Reproduce each record verbatim, images excluded.

(Extracted records)
★ ★ ★ ★ ★ ★ ★

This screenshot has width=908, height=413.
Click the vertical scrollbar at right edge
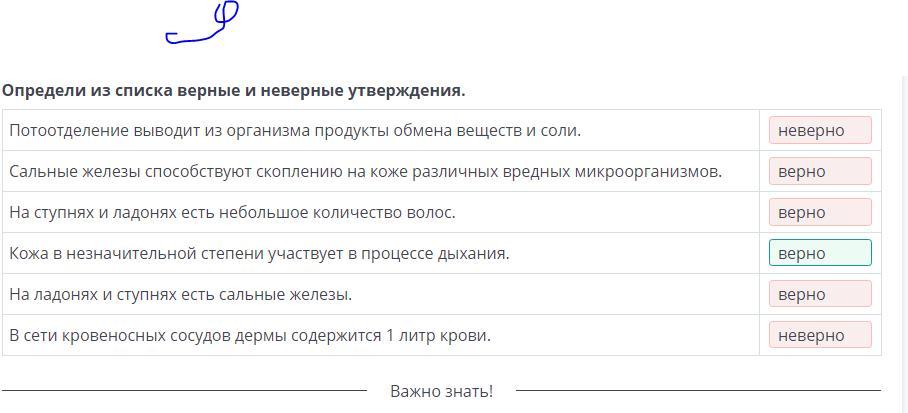point(905,244)
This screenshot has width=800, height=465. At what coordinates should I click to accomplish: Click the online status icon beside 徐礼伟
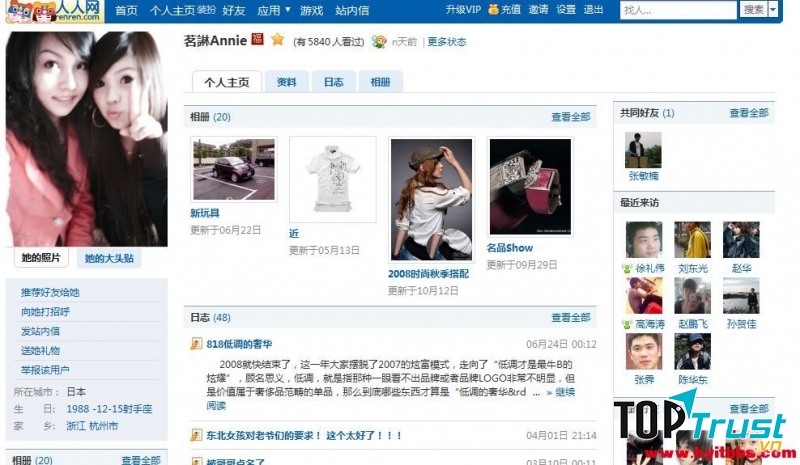(628, 268)
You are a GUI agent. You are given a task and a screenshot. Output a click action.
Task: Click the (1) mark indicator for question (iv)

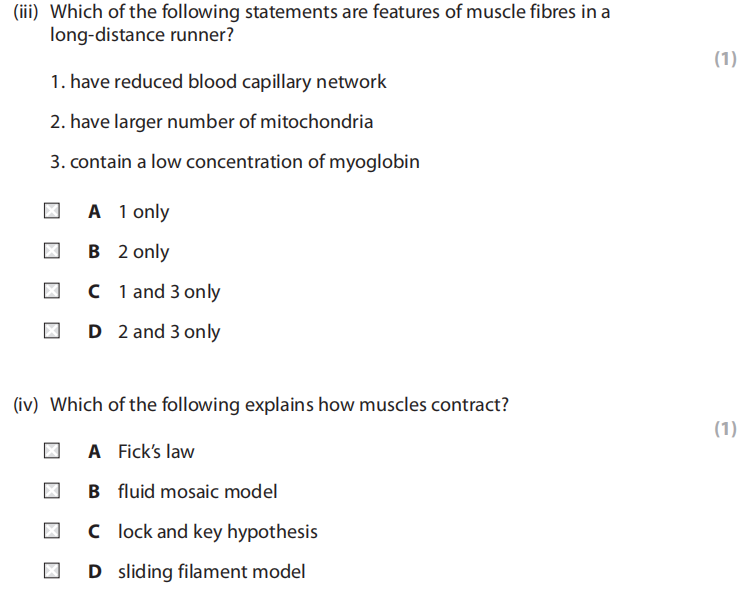[725, 429]
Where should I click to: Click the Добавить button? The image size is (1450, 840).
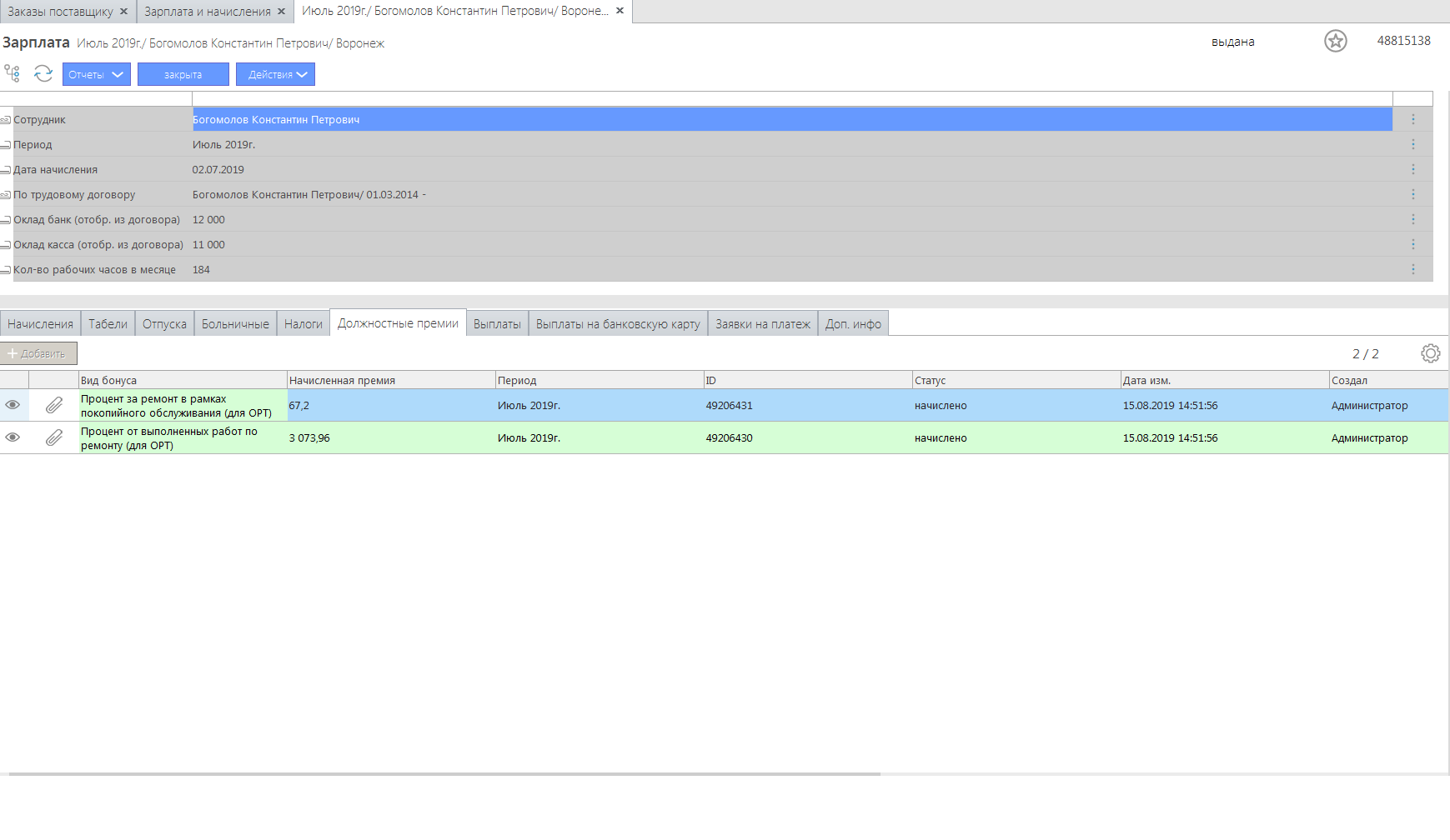[x=38, y=353]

★ ★ ★ ★ ★ ★ ★

_OUTPUT_
This screenshot has width=908, height=413.
Click the vertical scrollbar at right edge
point(905,244)
This screenshot has width=800, height=465. At what coordinates should I click to accomplish: Click the online status icon beside 徐礼伟
(628, 268)
You are a GUI agent. You are given a task and a screenshot. Output a click action.
Task: Click the (1) mark indicator for question (iv)

[725, 429]
Where should I click to: Click the Добавить button? The image size is (1450, 840).
[x=38, y=353]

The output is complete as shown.